SQLServerCentral Article

Do It Yourself Load Balancing with SSIS

,

This article takes a simple look at loading data in parallel from a single data source, be it a flat file or a database. In the main example this source can be any database table that can be read using an OLEDB or an ADO.NET data source. Yes, the Balanced Data Distributor now exists, and it can do much of this for you easily and automatically as you saw in a previous article. However there could be times when you need the control and fine-tuning that a Do-It-Yourself solution can offer.

In all these examples I am only be creating two parallel destinations. Of course, you can extend this to handle the number best suited to your requirements—and your system. As ever, there are no hard and fast rules as to how many parallel loads to run for optimal performance. You will have to test and tweak for the best results.

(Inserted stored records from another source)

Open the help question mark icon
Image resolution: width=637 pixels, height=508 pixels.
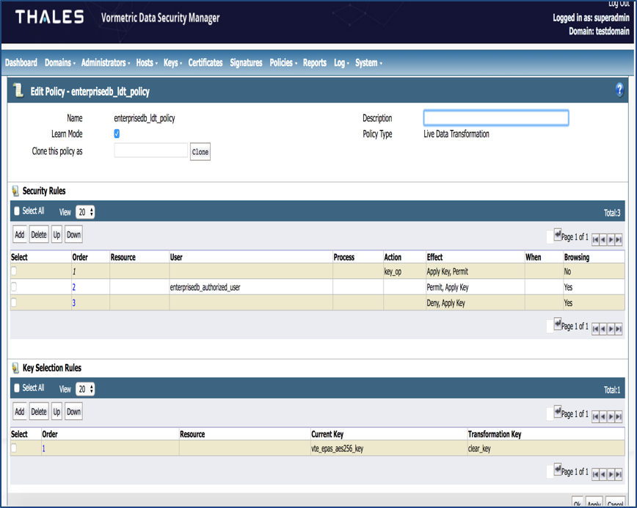click(x=620, y=90)
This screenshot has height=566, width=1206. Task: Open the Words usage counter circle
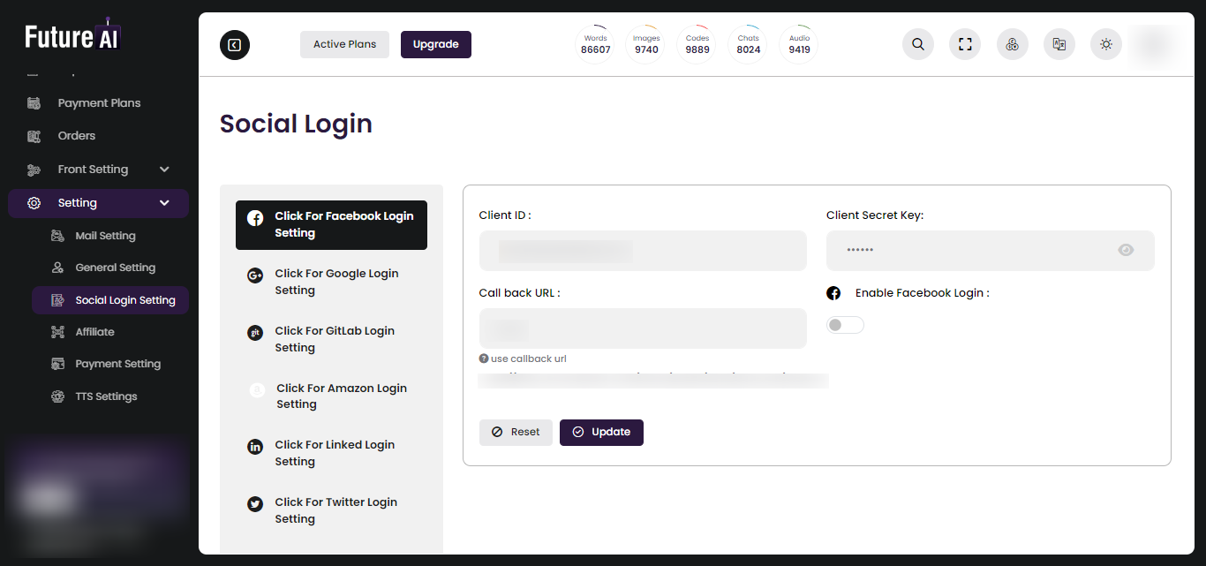click(595, 43)
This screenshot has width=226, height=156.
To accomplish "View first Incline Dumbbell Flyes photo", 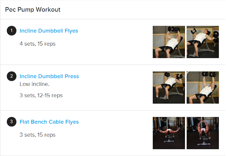I will 169,42.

Let us start with a source datatable. It can be an SQL Server source, or indeed any data source that SSIS can connect to. The classic sources other than SQL Server are the other main relational databases on the market. I am presuming in this article that you are faced with a single datatable and a single destination table.

As part of the initial SELECT clause, a “process path” identifier is generated. In this case, it is deduced from the ID using the SQL Server modulo operator (%). This guarantees that each source record will be attributed either a 0 or a 1 as a flag to be used by the Conditional Split task. This allows the load to be split into two streams, even for a single destination table. However, you must be using the Bulk Insert API (table or view—fast load) and have to select the Table Lock for parallel inserts setting to be sure this will work.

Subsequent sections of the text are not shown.